The software can assist engineers and designers in sizing individual pipelines, selecting pump and sizing control valves as well as simulating the operation of the total piping system. Since the piping system model is a life cycle design document (similar to CAD drawings and other design document), any changes made to the system design will be reflected in the piping system model.

The operating company using the model in developing the PSM can use the most current piping system model available from the design firm.

If the system is modified more than simple “replacements in kind,” the piping system model provides a starting point for the current operation of the system. This gives the engineers designing the modification a clear picture of how the system operates, and they can make changes to the model to reflect the proposed change. Once again, if the model is kept current during the design and construction process, it can be used by the operating company as the piping schematic, used to develop the operating procedures and assist in operator training as required by the PSM.

Managing Change
Any changes to the system must be evaluated under the PSM program. This includes changes in the procedures, raw materials and processing conditions other than “replacement in kind.” These changes need to be properly managed by identifying and reviewing them prior to making the changes. For example, if the change affects the pressure limits, temperature ranges and flow rates, then the operating procedures must be changed to reflect these new conditions.

Changes to the process fluid viscosity and/or density could have major effects on the operation of the total system. The viscosity and density changes will increase the head loss in the pipeline for a given flow rate. In addition, pumping a viscous fluid will tend to decrease the pump head and efficiency, while increasing the power needed to pump the fluid.
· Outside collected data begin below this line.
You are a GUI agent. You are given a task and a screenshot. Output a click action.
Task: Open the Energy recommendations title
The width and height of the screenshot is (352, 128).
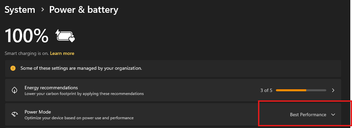pyautogui.click(x=51, y=88)

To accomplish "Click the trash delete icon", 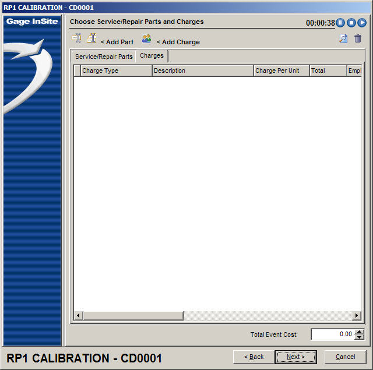I will 358,39.
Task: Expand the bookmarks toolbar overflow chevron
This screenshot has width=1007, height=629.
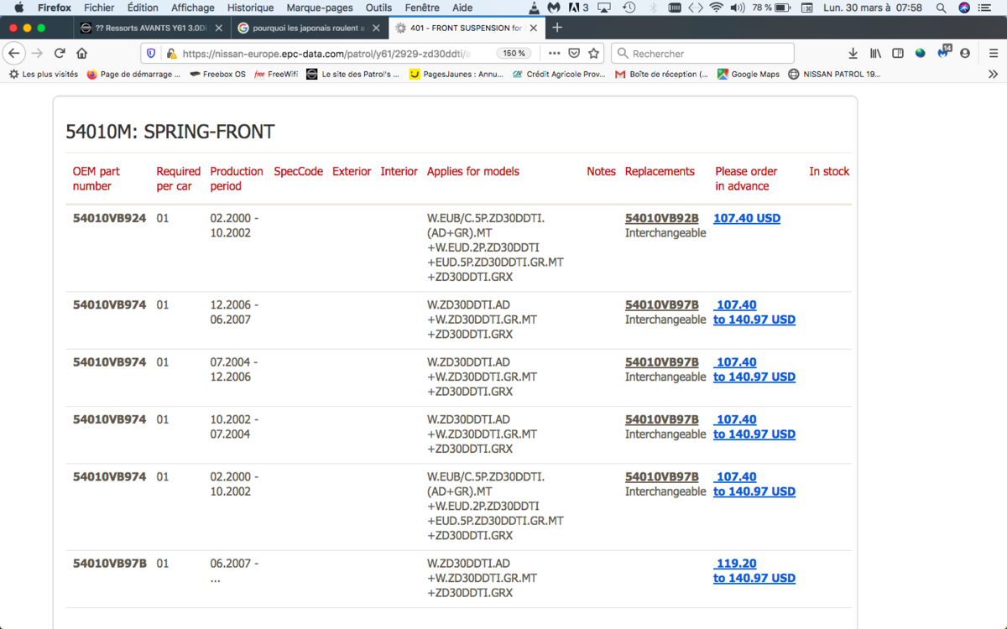Action: click(x=993, y=74)
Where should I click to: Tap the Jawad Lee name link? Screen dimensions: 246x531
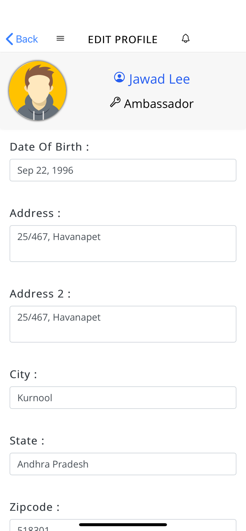[159, 79]

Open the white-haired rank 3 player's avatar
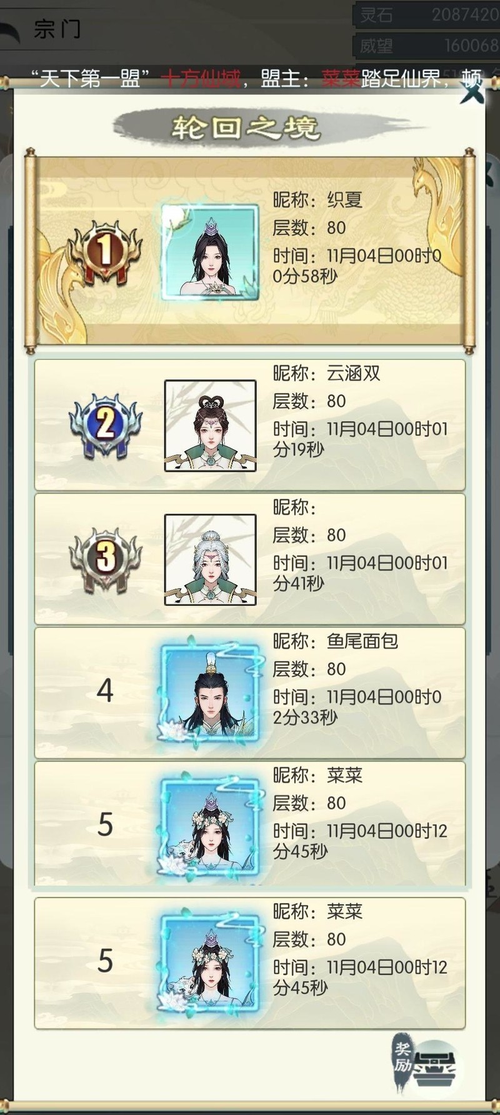pos(210,560)
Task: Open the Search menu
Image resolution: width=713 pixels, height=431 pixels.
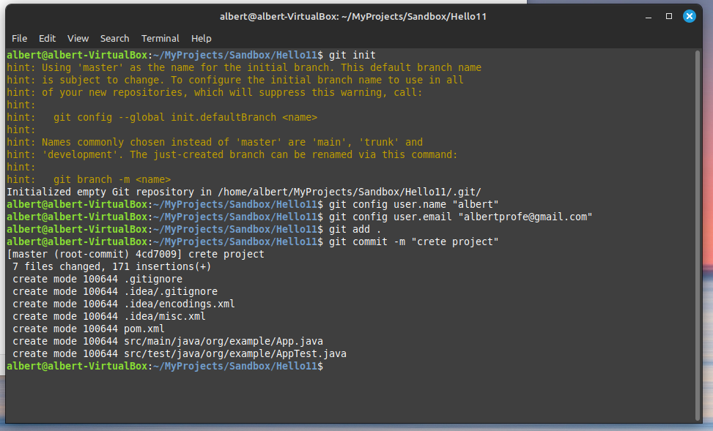Action: pyautogui.click(x=114, y=39)
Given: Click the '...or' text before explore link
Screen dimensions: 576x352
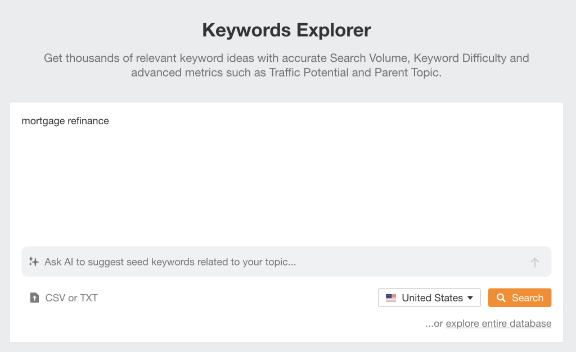Looking at the screenshot, I should pyautogui.click(x=434, y=324).
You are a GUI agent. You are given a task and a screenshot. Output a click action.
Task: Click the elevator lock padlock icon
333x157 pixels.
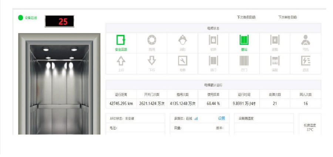pos(213,40)
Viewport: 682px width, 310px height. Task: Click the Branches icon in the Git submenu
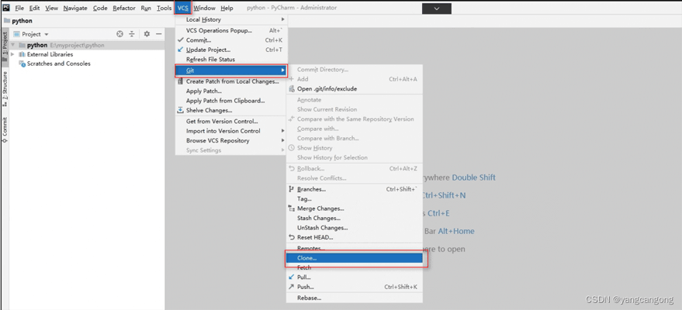(292, 189)
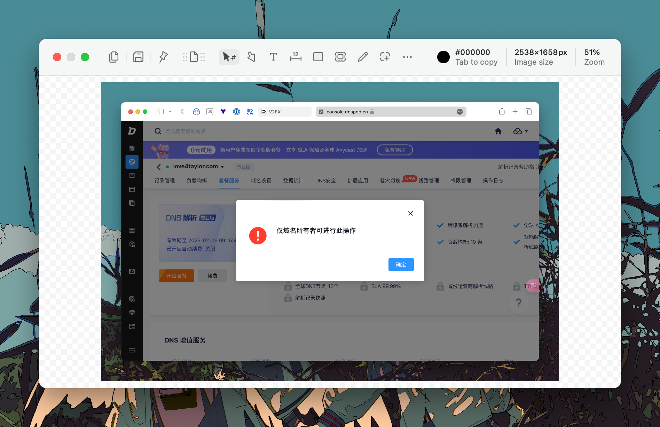Choose the hand pointer tool
The height and width of the screenshot is (427, 660).
pyautogui.click(x=251, y=57)
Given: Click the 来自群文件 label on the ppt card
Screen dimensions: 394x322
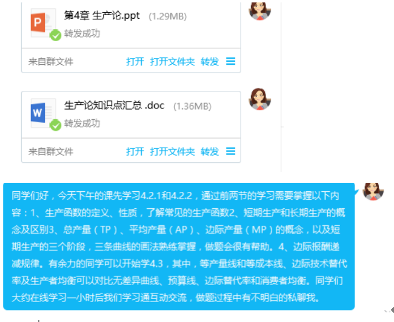Looking at the screenshot, I should (51, 62).
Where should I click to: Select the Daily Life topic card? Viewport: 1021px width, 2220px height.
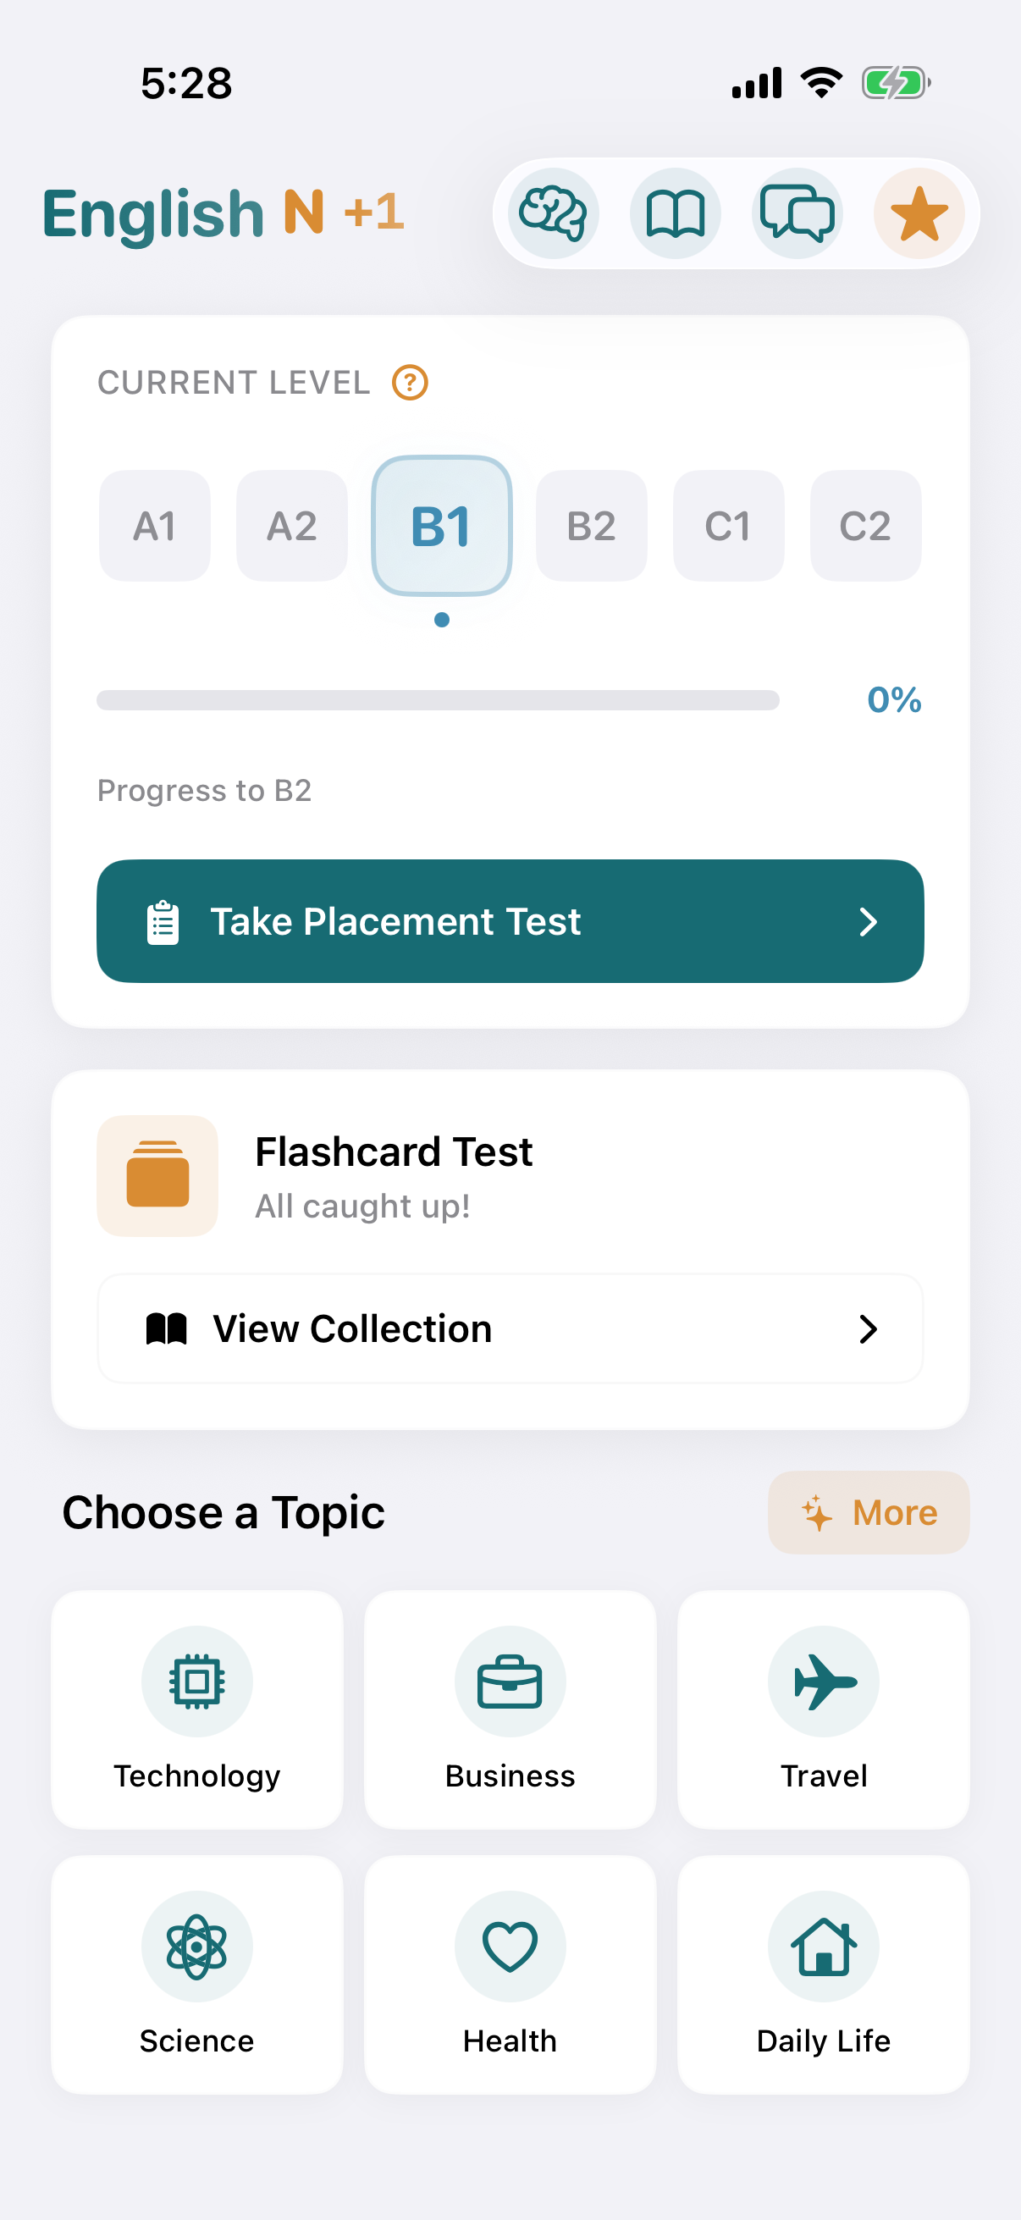pos(824,1974)
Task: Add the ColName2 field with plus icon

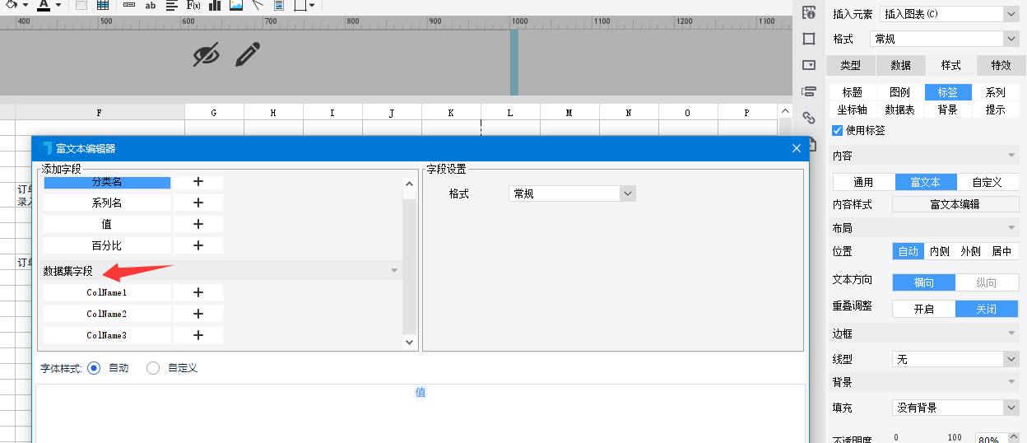Action: point(198,314)
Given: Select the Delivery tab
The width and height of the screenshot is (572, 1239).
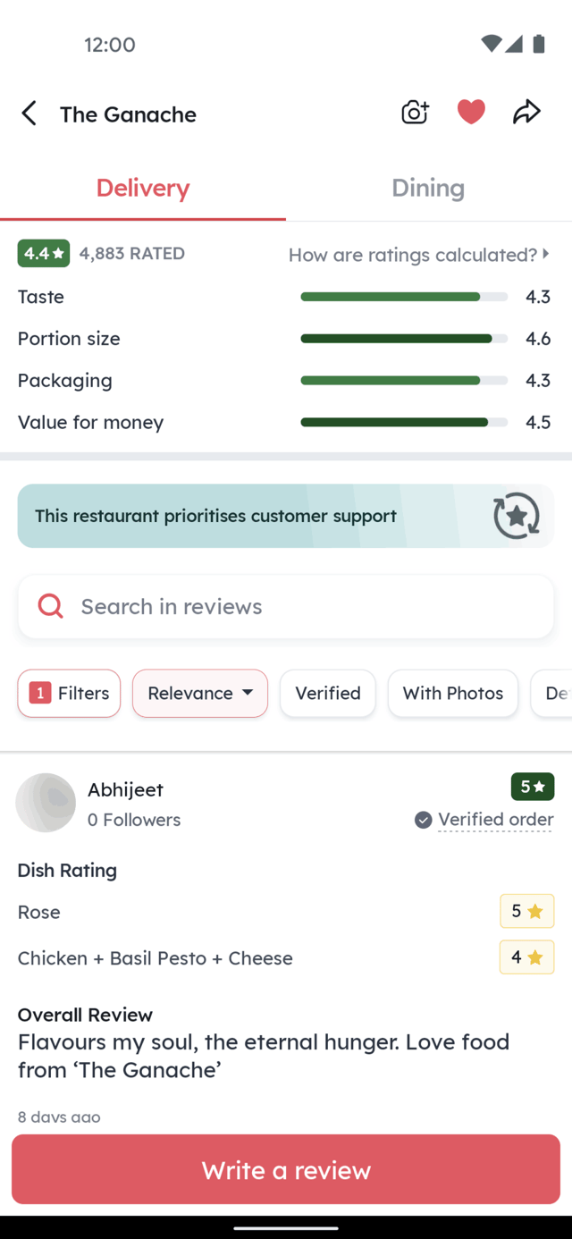Looking at the screenshot, I should click(143, 188).
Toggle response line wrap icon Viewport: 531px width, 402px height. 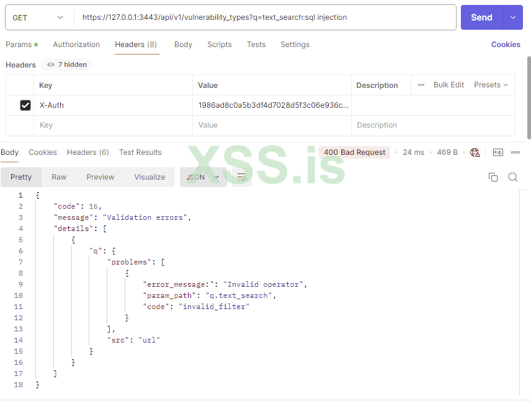[242, 177]
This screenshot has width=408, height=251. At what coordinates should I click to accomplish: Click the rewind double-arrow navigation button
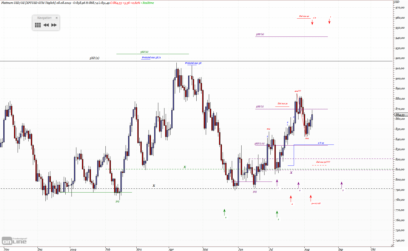tap(46, 25)
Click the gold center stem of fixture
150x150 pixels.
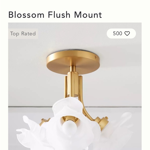[73, 84]
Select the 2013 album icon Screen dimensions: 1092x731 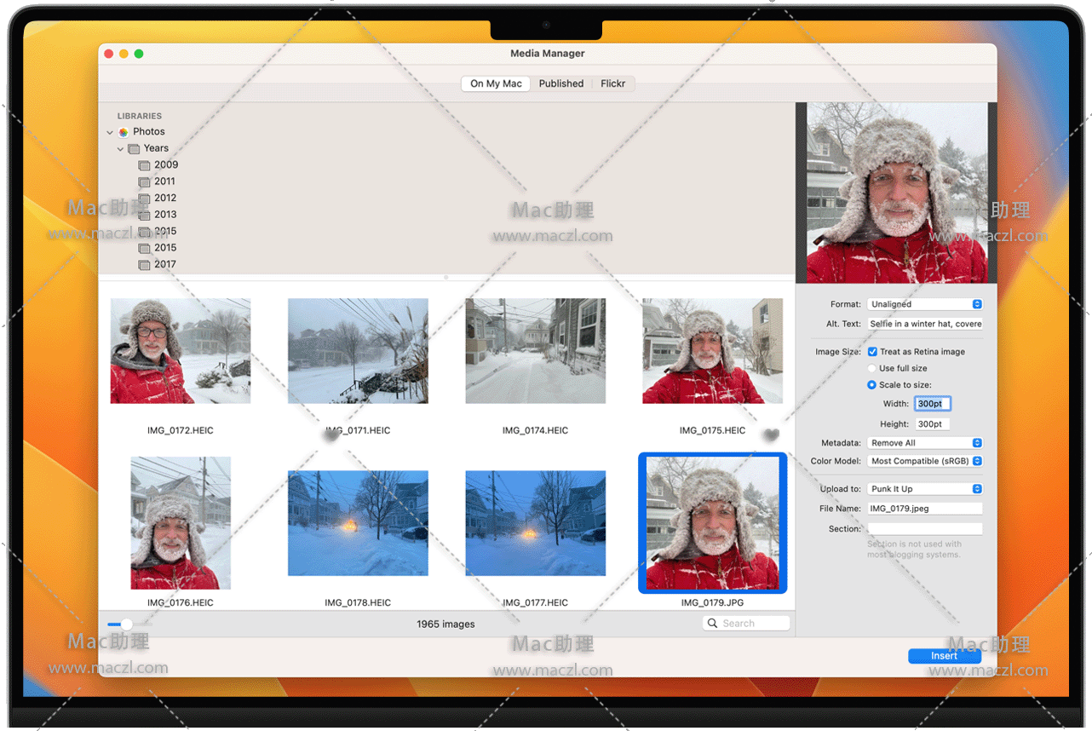(144, 215)
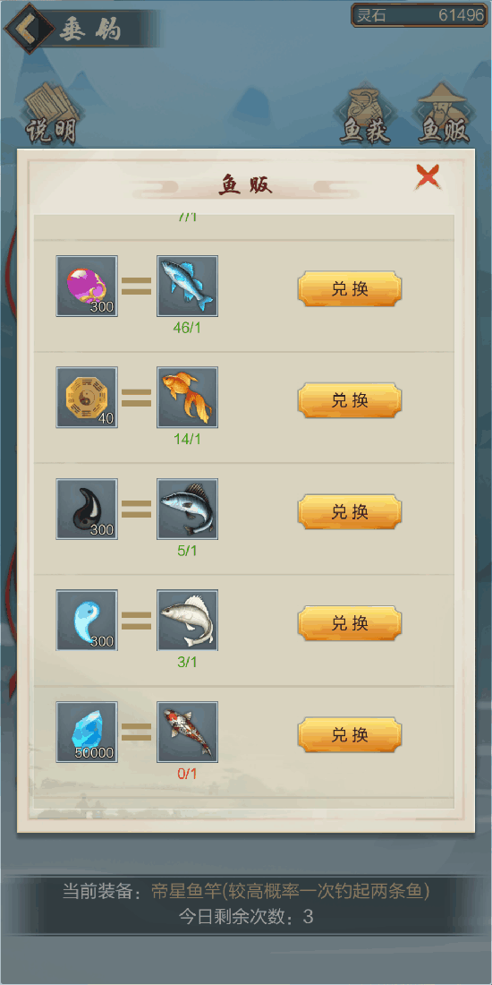Click 兑换 for the goldfish exchange
This screenshot has width=492, height=985.
[350, 400]
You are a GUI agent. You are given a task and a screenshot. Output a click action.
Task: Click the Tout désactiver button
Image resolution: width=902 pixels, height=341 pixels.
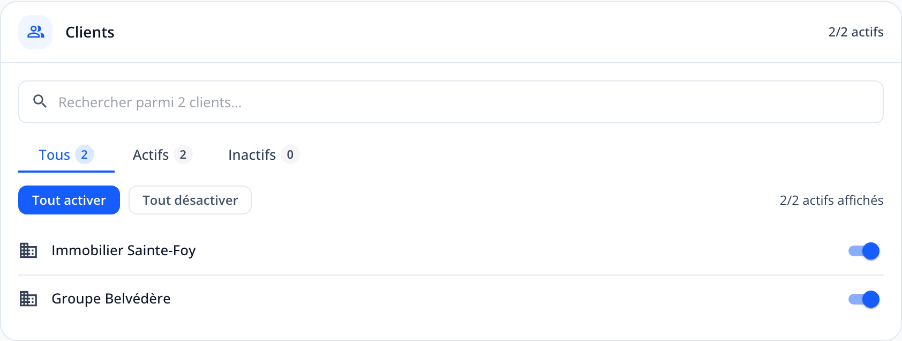click(x=190, y=200)

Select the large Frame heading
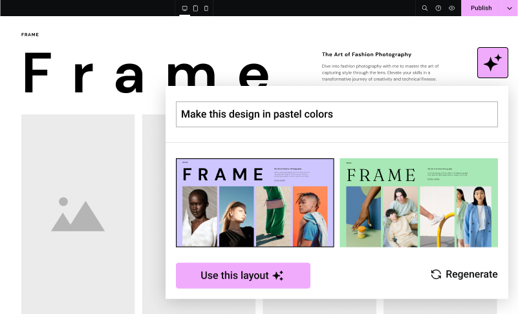click(x=146, y=72)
By making the fluid changes in the model, one can quickly see the consequences of changing the fluid properties on each item in the piping system and how that affects the operation of the total system.

Investigation of Incidents
Incident investigation is the process of identifying the underlying causes of incidents and instituting changes to prevent similar events from occurring. The PSM expects the company to investigate not only incidents that resulted in a release, but also near misses that could have caused serious consequences.

Using both the steady state and dynamic simulation capabilities of the model, the in-house team can lead the piping system through the events leading up to and throughout the incident. Using plant-operating data, one can enter the fluid properties, valve positions, set points and tank levels to get a picture of what is happening during the event.

Using the dynamic simulation capability of the model, one can also enter the system logic and event starting conditions. By running the time simulation, users can easily see what is happening in the system, set event notes and graph any calculated results to understand what happened.

Once the cause of the incident is known, the recommended changes in system design, process or operating procedures can be tested using the system model to see how changes will mitigate future incidents.

Conclusion
An effective PSM program requires a clear view of the entire process including the process design, operational and maintenance procedures, nonroutine activities, emergency preparedness, as well as training programs. A key element in the development of the plan is providing everyone involved with a clear picture of how the process piping system operates under any expected operating condition. Once the clear picture is available using the piping system model, this information is invaluable in developing an effective PSM program.